Saved entries:
◇ ◇ ◇ ◇ ◇ ◇ ◇
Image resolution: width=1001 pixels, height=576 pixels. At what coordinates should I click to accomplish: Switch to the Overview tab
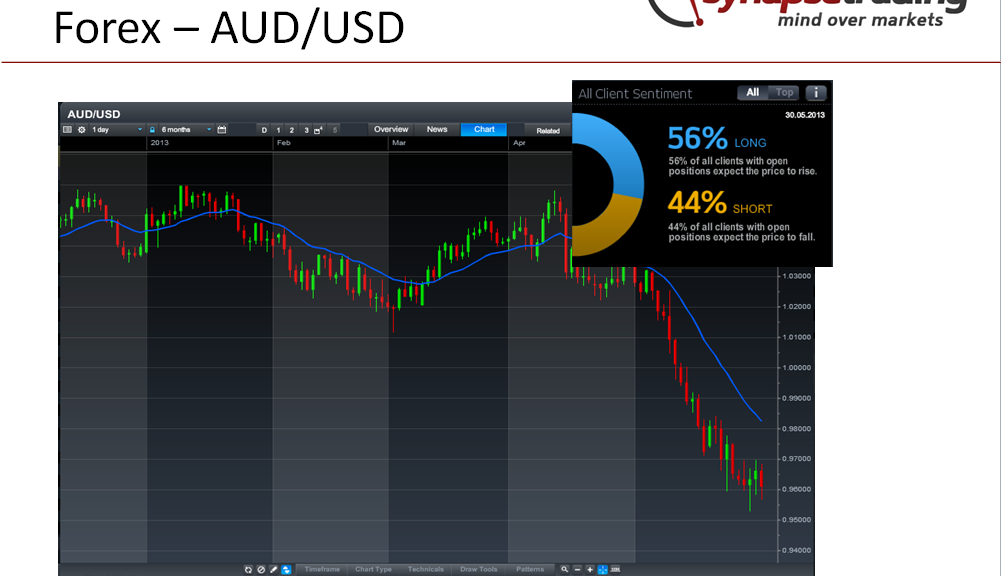pyautogui.click(x=391, y=130)
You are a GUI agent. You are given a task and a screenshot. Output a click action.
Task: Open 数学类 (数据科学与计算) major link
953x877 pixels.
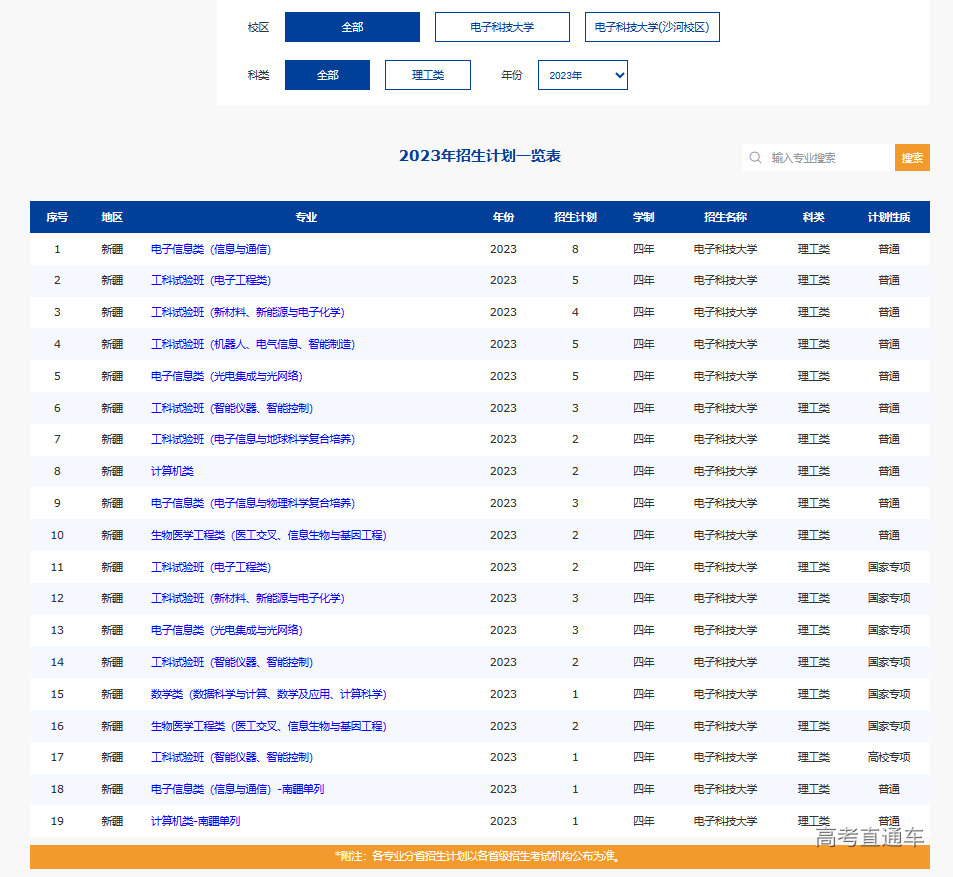(268, 694)
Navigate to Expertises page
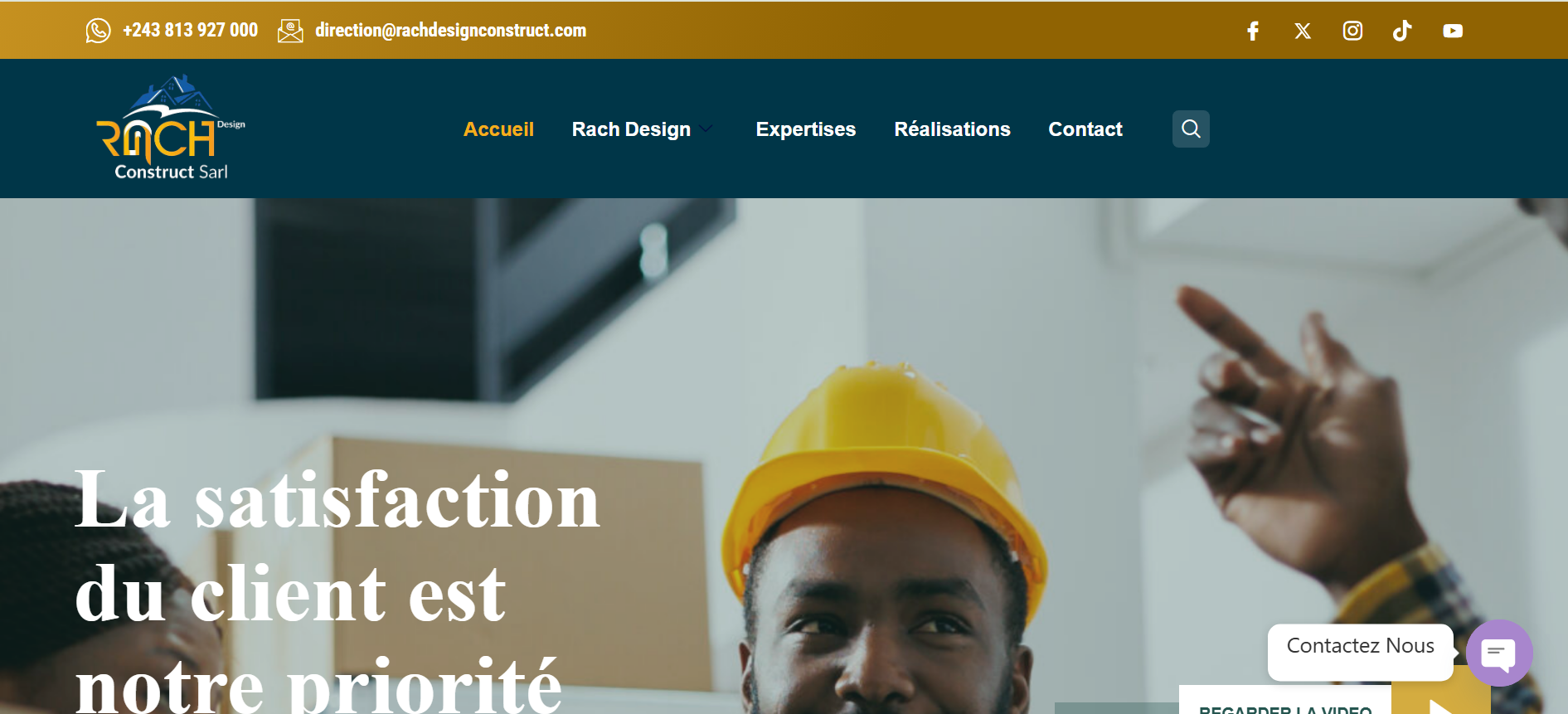The width and height of the screenshot is (1568, 714). click(x=805, y=129)
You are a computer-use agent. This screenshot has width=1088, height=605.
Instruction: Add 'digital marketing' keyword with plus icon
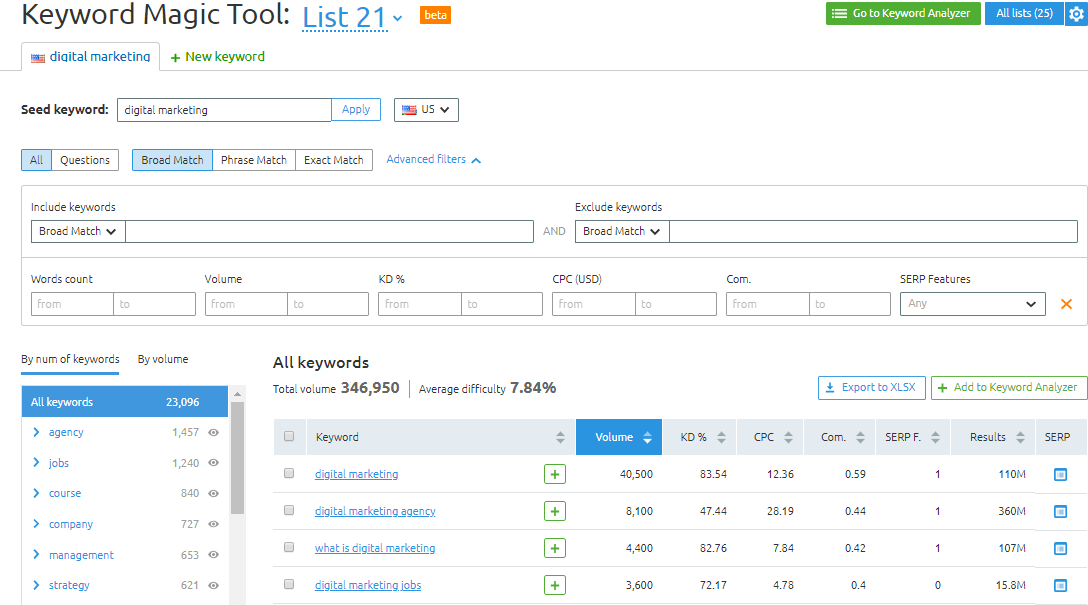(555, 474)
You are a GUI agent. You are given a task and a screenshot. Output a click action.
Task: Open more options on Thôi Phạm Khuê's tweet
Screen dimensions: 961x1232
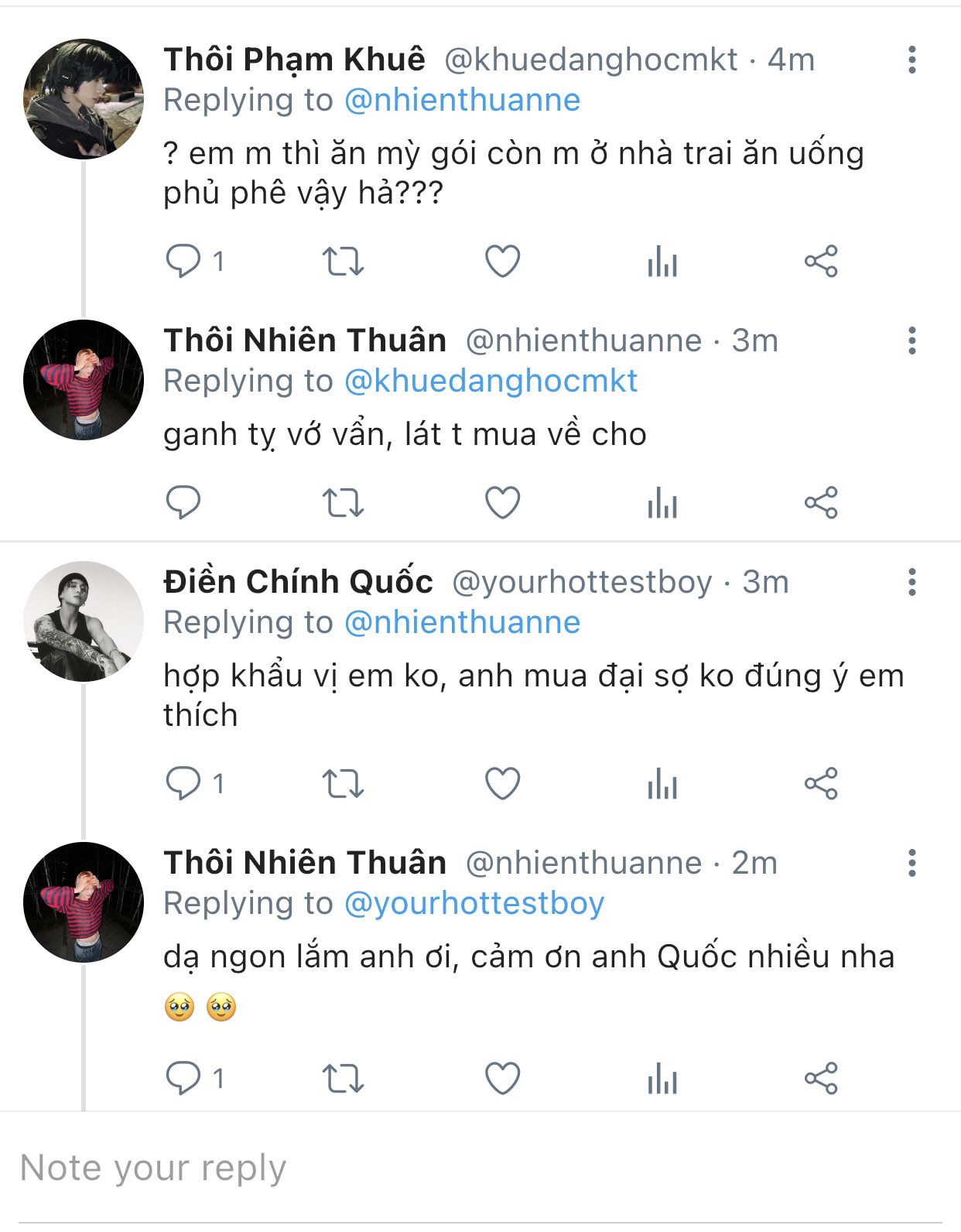point(912,60)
◇ ◇ ◇ ◇ ◇ ◇ ◇
* _Task details_
All entries above should be returned exactly, apart from their pictures.

* _Answer area_
Image resolution: width=1001 pixels, height=576 pixels. At what coordinates should I click to accomplish: Switch to the Overview tab
pyautogui.click(x=391, y=130)
You are a GUI agent. You are given a task and a screenshot. Output a click action.
Task: Open 数学类 (数据科学与计算) major link
953x877 pixels.
(268, 694)
Navigate to Expertises page
The width and height of the screenshot is (1568, 714). click(x=805, y=129)
You are a computer-use agent. This screenshot has width=1088, height=605.
Instruction: Add 'digital marketing' keyword with plus icon
(555, 474)
You are a GUI agent. You are given a task and a screenshot. Output a click action.
Task: Open more options on Thôi Phạm Khuê's tweet
Screen dimensions: 961x1232
point(912,60)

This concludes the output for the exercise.